In general the group of automorphism of $X$ cannot be lifted to that on $Y$ since there are more automorphisms on a rational surface than on an abelian one. However, the paper stated that in this case we can do so since the fundamental group $\Lambda$ of $X\backslash \text{Sing}(X)$ is the group $\mathbb{Z}/4\mathbb{Z} \ltimes (\mathbb{Z}[i]\times \mathbb{Z}[i])$. They further say that $\mathbb{Z}[i]\times \mathbb{Z}[i]$ is invariant under all automorphism of $\Lambda$ and used this to conclude that we can lift an aut on $X$ to that of $Y$. 
How did they arrive at this conclusion? Would be grateful if anyone can help to explain what that paragraph meant.

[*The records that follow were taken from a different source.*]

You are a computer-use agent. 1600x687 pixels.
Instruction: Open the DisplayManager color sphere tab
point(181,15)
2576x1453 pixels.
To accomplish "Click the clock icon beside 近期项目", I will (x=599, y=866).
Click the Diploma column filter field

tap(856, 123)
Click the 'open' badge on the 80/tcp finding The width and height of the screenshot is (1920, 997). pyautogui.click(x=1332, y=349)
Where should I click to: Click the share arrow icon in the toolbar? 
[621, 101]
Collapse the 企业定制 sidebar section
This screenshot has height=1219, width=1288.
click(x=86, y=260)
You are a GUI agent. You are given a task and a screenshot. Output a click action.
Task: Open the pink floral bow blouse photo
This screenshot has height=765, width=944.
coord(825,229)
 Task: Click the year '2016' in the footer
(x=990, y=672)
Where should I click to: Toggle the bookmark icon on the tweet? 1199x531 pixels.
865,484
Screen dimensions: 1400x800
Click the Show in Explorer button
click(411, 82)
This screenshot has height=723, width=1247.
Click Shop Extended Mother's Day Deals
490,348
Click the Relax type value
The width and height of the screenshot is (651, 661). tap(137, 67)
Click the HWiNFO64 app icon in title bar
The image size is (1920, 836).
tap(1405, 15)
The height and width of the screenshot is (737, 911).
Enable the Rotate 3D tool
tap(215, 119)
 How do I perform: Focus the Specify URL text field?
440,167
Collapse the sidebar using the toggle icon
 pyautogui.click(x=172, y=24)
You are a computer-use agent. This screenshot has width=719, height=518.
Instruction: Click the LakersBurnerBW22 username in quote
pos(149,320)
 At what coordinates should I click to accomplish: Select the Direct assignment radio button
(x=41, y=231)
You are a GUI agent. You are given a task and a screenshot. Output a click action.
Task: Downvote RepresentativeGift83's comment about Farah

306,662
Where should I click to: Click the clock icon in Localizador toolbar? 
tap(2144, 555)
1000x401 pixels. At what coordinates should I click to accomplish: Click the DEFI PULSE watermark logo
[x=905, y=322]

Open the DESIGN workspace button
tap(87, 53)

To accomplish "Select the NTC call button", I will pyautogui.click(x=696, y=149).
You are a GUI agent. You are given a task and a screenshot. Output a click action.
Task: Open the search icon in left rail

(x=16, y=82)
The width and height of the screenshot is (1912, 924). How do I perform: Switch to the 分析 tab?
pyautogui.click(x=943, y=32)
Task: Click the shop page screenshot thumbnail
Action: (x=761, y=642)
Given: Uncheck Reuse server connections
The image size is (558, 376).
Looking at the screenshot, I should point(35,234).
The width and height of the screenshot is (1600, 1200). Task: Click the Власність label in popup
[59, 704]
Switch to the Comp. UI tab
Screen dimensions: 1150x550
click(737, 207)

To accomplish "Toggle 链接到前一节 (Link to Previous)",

 A: Denote $X\backslash\text{Sing}(X)$ by $X_0$ and its preimage in $Y$ as $Y_0$. Note that $Y_0$ is the Galois cover of $X_0$ corresponding to the normal subgroup $\mathbb{Z}[i]\times\mathbb{Z}[i]$ inside $\Lambda.$ For any automorphism $f$ of $X_0$, the pullback of $Y_0$ along $f$ is the cover corresponding to the image of $\mathbb{Z}[i]\times\mathbb{Z}[i]$ under the automorphism of $\Lambda$ induced by $f$. By the reasoning you mentioned, this implies that the pullback of $Y_0$ along $f$ is again $Y_0$ and so we get an automorphism of $Y_0.$
It remains to show that any automorphism of $Y_0$ extends to an automorphism of $Y$. Here is one of many ways to show this. It is a theorem (see e.g. Theorem 3.2 in Milne's notes) that any rational map from a nonsingular variety to an abelian variety extends to a regular map. So we know that our automorphism of $Y_0$ comes from a map $Y\rightarrow Y$. This latter map is necessarily birational (because it restricts to $f$), quasi-finite, and proper, so by normality of $Y$ it must be an isomorphism.